Bei so grandiosen Versprechungen, tut man gut daran skeptisch zu bleiben. Bereits oft wurde eine Preiserhöhung, und das ist ein Premiumangebot, mit besserem Service in der Zukunft begründet. Das Einlösen dieser Versprechen ist eine Seltenheit. Viel wahrscheinlicher ist eine immer schwerer werdende Benachteiligung der ehemals „normalen“ Verbindungen um die restlichen Kunden in die teurere Option zu drängen. Weitere Investitionen ins Netz sind trotzdem zweifelhaft.

Eine weitere Gefahr ist die Diskriminierung von Absendern und Zensur durch die Hintertür. Falls z.B. Netflix bevorzugt übertragen werden soll, müssen andere Angebote benachteiligt werden. Was ist wenn dieser Zustand nicht nur zu Stoßzeiten eintritt, sondern andauert? Wenn die Verbindung zu schlecht wird brechen die meisten Besucher ab und suchen sich andere Angebote.

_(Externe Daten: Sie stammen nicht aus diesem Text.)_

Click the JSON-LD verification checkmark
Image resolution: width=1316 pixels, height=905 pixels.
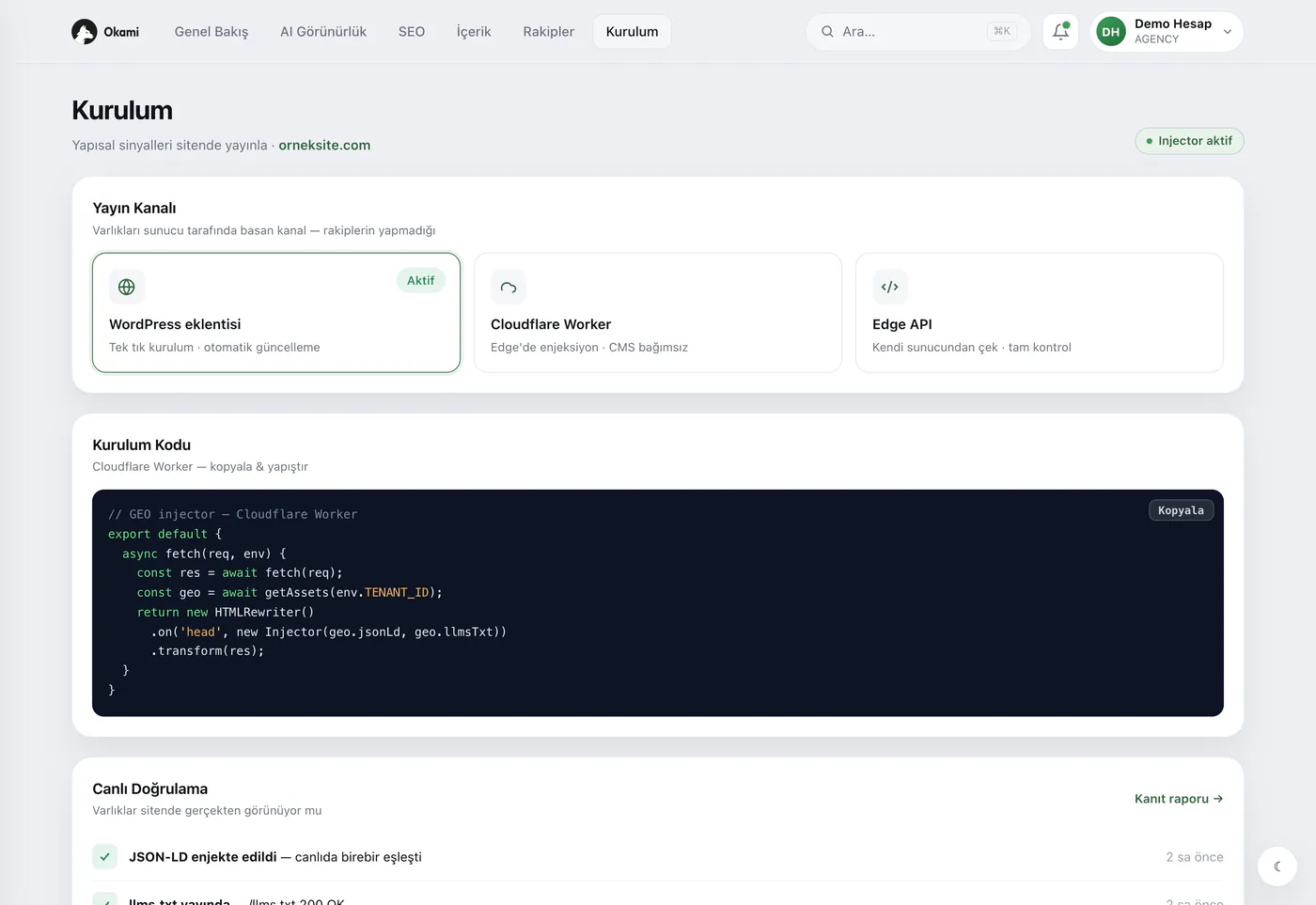[104, 857]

Man könnte ohne offensichtliche Blockade unliebsame Websites „trocken legen“. Ein Ende der Netzneutralität würde eine Gelegenheit zur Zentralisierung und Monopolisierung von Information bieten. Die Vielfalt der Meinungen, die heute im Netz sichtbar ist, würde wieder den kontrollierten Meinung des analogen Zeitalters weichen.

Letztendlich muss jeder selbst entscheiden ob die möglichen Vorteile eines parteiischen Netzes wirklich die negativen Konsequenzen wert sind. Diskutiert werden muss dieses Thema auf jeden Fall.